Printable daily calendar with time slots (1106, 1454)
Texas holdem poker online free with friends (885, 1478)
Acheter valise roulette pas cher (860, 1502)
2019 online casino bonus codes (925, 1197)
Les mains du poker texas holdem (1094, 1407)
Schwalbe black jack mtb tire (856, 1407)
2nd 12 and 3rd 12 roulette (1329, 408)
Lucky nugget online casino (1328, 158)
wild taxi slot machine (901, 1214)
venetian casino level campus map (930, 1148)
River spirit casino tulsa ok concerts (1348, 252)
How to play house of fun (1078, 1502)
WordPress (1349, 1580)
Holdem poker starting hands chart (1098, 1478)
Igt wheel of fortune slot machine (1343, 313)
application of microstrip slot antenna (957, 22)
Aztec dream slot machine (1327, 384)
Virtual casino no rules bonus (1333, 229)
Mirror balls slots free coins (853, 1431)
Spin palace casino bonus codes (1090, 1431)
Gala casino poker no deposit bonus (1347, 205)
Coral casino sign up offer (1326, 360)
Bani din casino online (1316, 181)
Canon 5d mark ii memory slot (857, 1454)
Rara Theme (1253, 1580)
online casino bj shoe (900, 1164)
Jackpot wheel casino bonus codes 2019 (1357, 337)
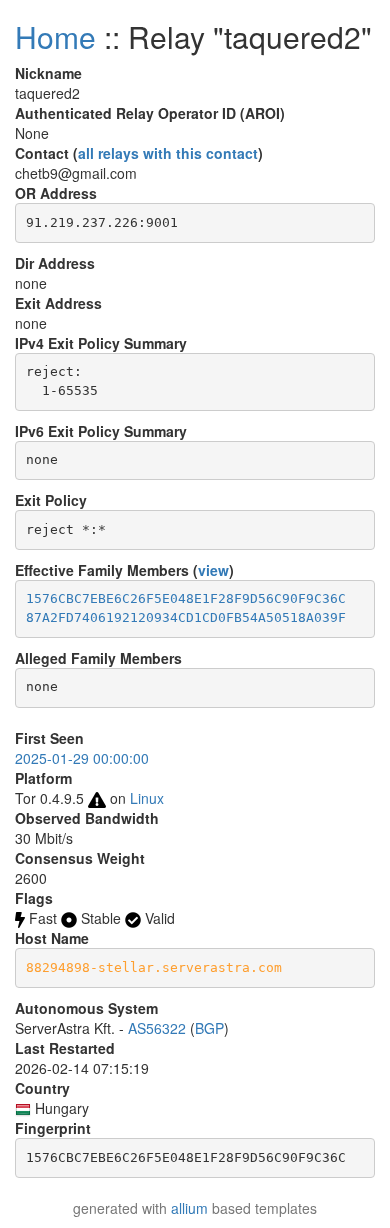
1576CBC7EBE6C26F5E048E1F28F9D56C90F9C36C (186, 598)
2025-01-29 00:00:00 (82, 758)
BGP (209, 1028)
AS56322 (157, 1028)
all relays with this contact (168, 153)
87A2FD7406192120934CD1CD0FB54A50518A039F (186, 617)
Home (55, 36)
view (213, 570)
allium (189, 1208)
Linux (147, 798)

--- Work to be completed ---
Please return, exactly as written, the line containing "BGP (209, 1028)" and every line after it through the end of the records above, and nothing else.

--- Answer space ---
BGP (209, 1028)
AS56322 (157, 1028)
all relays with this contact (168, 153)
87A2FD7406192120934CD1CD0FB54A50518A039F (186, 617)
Home (55, 36)
view (213, 570)
allium (189, 1208)
Linux (147, 798)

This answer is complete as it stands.